According to the contemporary chronicler William of Tyre, nine “noble men of knightly rank” from the Champagne region of France founded the Templar order in the year 1118. So what they do in their first ten years? Well, the answer is a bit vague:
- They didn’t wear their characteristic white mantles and red crosses until after 1129 – in fact they wore secular clothes for the first few years
- But they did observe holy vows of chastity and obedience as if they were monks
- Nine men swore to protect all the roads leading into Jerusalem so that pilgrims could get to the sacred sites peacefully – just nine men!

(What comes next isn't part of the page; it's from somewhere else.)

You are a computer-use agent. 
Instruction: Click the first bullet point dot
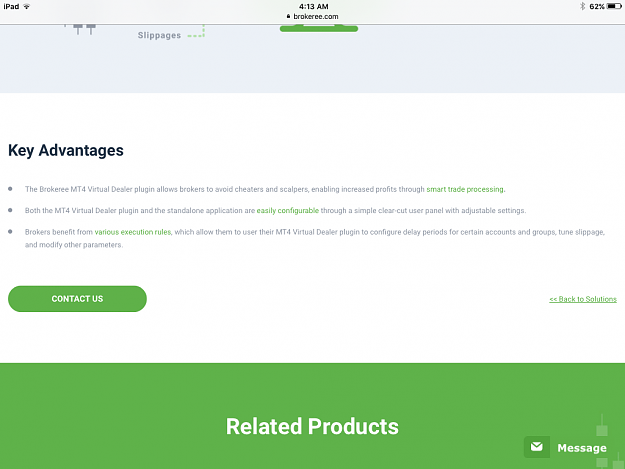coord(10,189)
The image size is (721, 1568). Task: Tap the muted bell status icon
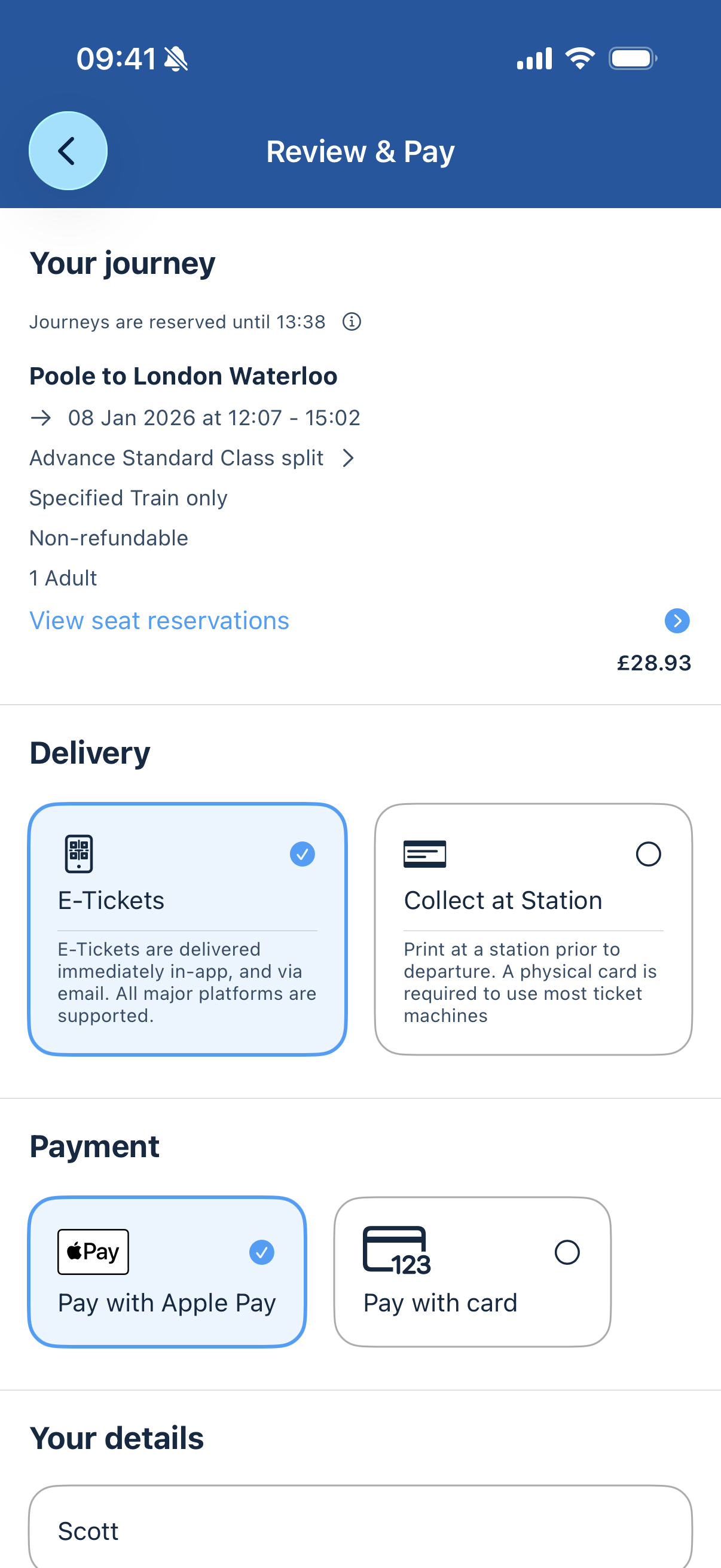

- They gave up holding any property themselves but pooled their resources into the new order
- The King of Jerusalem gave them what is now the Al Aqsa mosque as their new headquarters
- They believed the mosque was the Temple of Solomon and called it this
- After nine years – William of Tyre recounts that there were still only nine knights
It does seem unusual that the order didn’t grow at all in its first decade. And yet, at the Council of Troyes in 1129, both Pope Honorius and the Patriarch of Jerusalem showered praise on the Templars and allowed them to wear a white mantle. Later they began to sew red crosses on to the front of these mantles.
From nine knights to a global organisation
With support from Saint Bernard of Clairvaux – who was a leading cleric of the time but also related to one of the founder Templars and from the same part of France – the order developed its own rule book. Money was pumped into the order through bequests by rich nobles. By 1170, there were 300 knights and “countless” Templar sergeants (a lower rank that could not wear the coveted white mantle).
The mystery though is why the order appeared to stand still in its first decade and yet suddenly expand at an incredible pace after 1129 – both in terms of members and wealth. Why did the King of Jerusalem give nine knights with bold claims control of the Temple of Solomon? And why were Popes so willing to make the Templars answerable only to themselves and to no king, prince or bishop – something that would come to generate intense hatred towards the Knights Templar.